However, in our experiments mutation rates can be assumed to be equal across environments. Moreover, in the absence of galK expression (i.e. for the ancestral strain) population sizes are similar across different galactose concentrations (Figure 7—figure supplement 1A). Hence, clonal interference is an unlikely explanation for the absence of combination mutants in the low galactose environment. However, there is a difference in the degree to which strains that harbour amplifications fulfil the necessary gene expression demand posed by the environment they have evolved in. Strains with amplifications evolved in the high and intermediate galactose environment grow slower and to lower densities than a strain with a strong constitutive promoter. In contrast, in the low galactose concentration strains with amplifications evolved in this environment exhibit both yield and growth rate comparable to that of the promoter mutant strain (Figure 7—figure supplement 1B–D).

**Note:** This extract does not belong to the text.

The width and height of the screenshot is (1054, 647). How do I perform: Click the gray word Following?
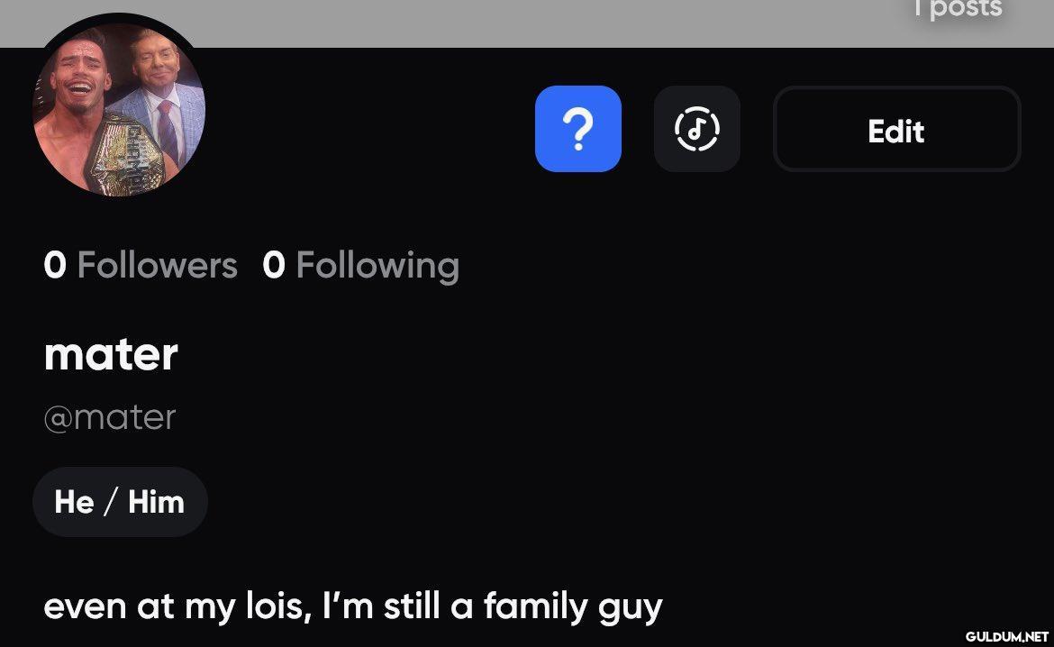coord(377,265)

These results suggest that gaining additional promoter point mutations on top of an amplification would only be beneficial in the higher galactose concentrations, but yield little or no fitness benefit in the low galactose environment. Therefore, under the experimental conditions presented here, gene expression demand – and hence negative epistasis – plays a major role in amplification hindrance.
Discussion
In this study, we investigated the interaction dynamics between two different types of mutations, adaptive copy-number and point mutations. While the process of gene duplication and divergence per se has been intensely studied since the pioneering work of Ohno more than half a century ago, no experiments have scrutinized the early phase of this process, where transient evolutionary changes may prevail. So far, the few existing experimental studies simply introduced mutations a priori without studying their formation dynamics (Dhar et al., 2014), while in silico studies used genomics to query the ‘archaeological’ results of millions of years of sequence evolution (Innan and Kondrashov, 2010).

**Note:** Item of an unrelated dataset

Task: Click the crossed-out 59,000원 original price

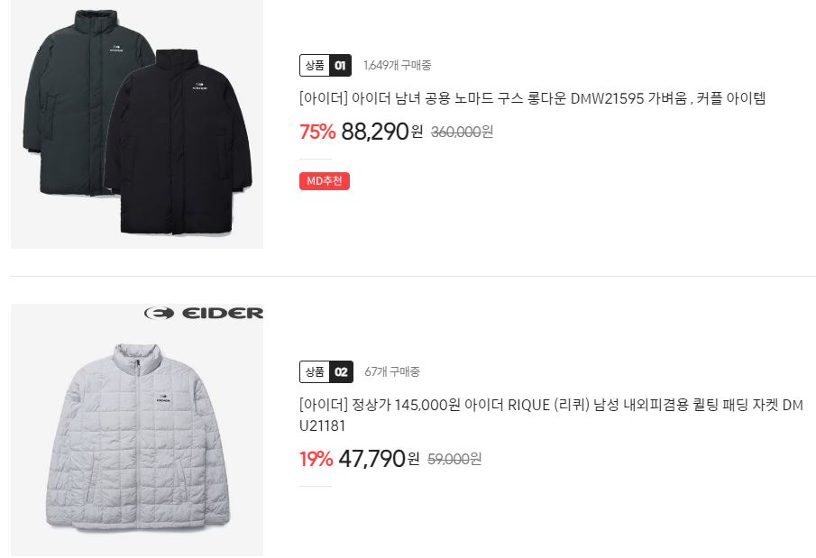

Here, we used experimental evolution to investigate how the early adaptive dynamics of diverging promoter sequences is influenced by the rate of copy-number mutations as well as the level of expression increase selected for. We found that the spectrum of adaptive mutations differed drastically between environments selecting for different levels of expression of the same gene (Figures 1B, 3A and 6A). Combination mutants carrying both, copy-number and promoter point mutations, only evolved under conditions selecting for big increases in the levels of galK expression. In contrast, selection for only a modest increase in galK expression lead to populations adapting by either gene amplifications or point mutations in their random promoter sequence, but not both simultaneously. Moreover, if amplification occurred early in the experiment, the random promoter sequence P0 did not diverge within the timespan of the experiment (Figure 4D). This phenomenon was even more pronounced for a second random promoter sequence, P0-2 (Figure 6B–C).
Moreover, comparing the number of point mutations between strains that differ solely in the rate of undergoing copy-number mutations in the galK locus, we found that under a low demand environment, a strain with a high duplication rate (IS+) diverged more slowly compared to a strain with low duplication rate (IS-).
Taken together, our results suggest that frequent gene amplification hinders the fixation of adaptive point mutations due to most likely negative epistasis between these two different mutation types. While epistatic interactions can occur with any two adaptive mutations, copy-number mutations are unique, in that they are orders of magnitude more frequent than point mutations in bacteria (Roth, 1988; Drake et al., 1998; Andersson and Hughes, 2009; Elez et al., 2010; Reams and Roth, 2015) and in eukaryotes (Lynch et al., 2008; Lipinski et al., 2011; Schrider et al., 2013; Keith et al., 2016). This large difference in rates means that a competition between point and copy-number mutations is heavily skewed in favour of the latter (Figure 7B).
Unlike the phenomenon of clonal interference (which occurs between any two beneficial mutations even if their adaptive benefits are additive) (Gerrish and Lenski, 1998), negative epistasis does not slow down adaptation per se, as adaptation is agnostic to whether point or copy-number mutations lead to an improved phenotype. However, negative epistasis slows down divergence as populations have reached the fitness peak with an alternative kind of adaptive mutation. Negative epistasis between point and copy-number mutations can be expected to occur in any selective condition, which requires only a relatively modest increase to a particular biological function, namely an increase in gene expression or enzyme activity by only a few-fold. Thus, amplification hindrance may not only be of general relevance for the evolution of gene expression in bacteria, but also for the evolution of promiscuous enzyme functions, which analogous to a barely expressed gene can be enhanced by either copy-number mutations or point mutations in the coding sequence.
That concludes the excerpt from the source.